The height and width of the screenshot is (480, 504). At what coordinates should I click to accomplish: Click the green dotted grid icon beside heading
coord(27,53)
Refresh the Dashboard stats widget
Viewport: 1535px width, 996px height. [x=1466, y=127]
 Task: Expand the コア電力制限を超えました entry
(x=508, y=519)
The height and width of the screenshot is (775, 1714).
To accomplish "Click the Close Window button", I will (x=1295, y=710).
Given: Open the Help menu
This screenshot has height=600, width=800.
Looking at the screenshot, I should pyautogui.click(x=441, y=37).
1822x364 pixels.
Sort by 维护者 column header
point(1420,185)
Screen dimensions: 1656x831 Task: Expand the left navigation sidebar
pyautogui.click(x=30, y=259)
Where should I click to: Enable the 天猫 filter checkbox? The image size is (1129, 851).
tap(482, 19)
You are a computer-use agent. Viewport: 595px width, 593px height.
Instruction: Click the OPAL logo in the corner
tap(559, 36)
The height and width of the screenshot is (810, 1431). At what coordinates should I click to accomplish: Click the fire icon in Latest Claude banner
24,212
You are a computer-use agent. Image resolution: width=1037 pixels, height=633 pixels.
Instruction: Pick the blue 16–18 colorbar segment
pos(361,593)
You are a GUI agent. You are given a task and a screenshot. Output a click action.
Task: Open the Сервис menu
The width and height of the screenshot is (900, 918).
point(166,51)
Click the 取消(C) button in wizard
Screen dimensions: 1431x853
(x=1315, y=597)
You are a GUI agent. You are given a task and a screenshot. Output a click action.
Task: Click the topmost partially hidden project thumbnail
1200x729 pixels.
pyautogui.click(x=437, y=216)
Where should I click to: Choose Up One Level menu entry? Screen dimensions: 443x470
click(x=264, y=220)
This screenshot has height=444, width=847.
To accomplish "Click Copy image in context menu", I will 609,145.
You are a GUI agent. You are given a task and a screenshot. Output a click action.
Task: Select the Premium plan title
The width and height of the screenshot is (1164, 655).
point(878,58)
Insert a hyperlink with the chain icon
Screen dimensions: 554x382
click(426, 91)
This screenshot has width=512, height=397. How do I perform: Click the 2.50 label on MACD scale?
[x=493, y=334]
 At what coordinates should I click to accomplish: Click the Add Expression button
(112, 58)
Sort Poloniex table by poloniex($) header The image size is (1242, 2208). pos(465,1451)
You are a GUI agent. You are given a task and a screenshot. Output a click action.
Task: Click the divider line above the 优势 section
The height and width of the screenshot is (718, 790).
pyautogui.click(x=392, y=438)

+++++

From top to bottom, repeat the material above word for word.

TASK ANSWER =>
The height and width of the screenshot is (480, 504). At what coordinates should I click to accomplish: Click the green dotted grid icon beside heading
coord(27,53)
Refresh the Dashboard stats widget
Viewport: 1535px width, 996px height. [x=1466, y=127]
 Task: Expand the コア電力制限を超えました entry
(x=508, y=519)
The height and width of the screenshot is (775, 1714).
To accomplish "Click the Close Window button", I will (x=1295, y=710).
Given: Open the Help menu
This screenshot has height=600, width=800.
Looking at the screenshot, I should pyautogui.click(x=441, y=37).
1822x364 pixels.
Sort by 维护者 column header
point(1420,185)
Screen dimensions: 1656x831 Task: Expand the left navigation sidebar
pyautogui.click(x=30, y=259)
Where should I click to: Enable the 天猫 filter checkbox? The image size is (1129, 851).
tap(482, 19)
You are a computer-use agent. Viewport: 595px width, 593px height.
Instruction: Click the OPAL logo in the corner
tap(559, 36)
The height and width of the screenshot is (810, 1431). At what coordinates should I click to accomplish: Click the fire icon in Latest Claude banner
24,212
You are a computer-use agent. Image resolution: width=1037 pixels, height=633 pixels.
Instruction: Pick the blue 16–18 colorbar segment
pos(361,593)
You are a GUI agent. You are given a task and a screenshot. Output a click action.
Task: Open the Сервис menu
The width and height of the screenshot is (900, 918).
point(166,51)
Click the 取消(C) button in wizard
Screen dimensions: 1431x853
(x=1315, y=597)
You are a GUI agent. You are given a task and a screenshot. Output a click action.
Task: Click the topmost partially hidden project thumbnail
1200x729 pixels.
pyautogui.click(x=437, y=216)
Where should I click to: Choose Up One Level menu entry? Screen dimensions: 443x470
click(x=264, y=220)
This screenshot has height=444, width=847.
To accomplish "Click Copy image in context menu", I will 609,145.
You are a GUI agent. You are given a task and a screenshot. Output a click action.
Task: Select the Premium plan title
The width and height of the screenshot is (1164, 655).
point(878,58)
Insert a hyperlink with the chain icon
Screen dimensions: 554x382
click(426, 91)
This screenshot has width=512, height=397. How do I perform: Click the 2.50 label on MACD scale?
[x=493, y=334]
 At what coordinates should I click to accomplish: Click the Add Expression button
(112, 58)
Sort Poloniex table by poloniex($) header The image size is (1242, 2208). pos(465,1451)
You are a GUI agent. You are given a task and a screenshot. Output a click action.
Task: Click the divider line above the 优势 section
The height and width of the screenshot is (718, 790).
pyautogui.click(x=392, y=438)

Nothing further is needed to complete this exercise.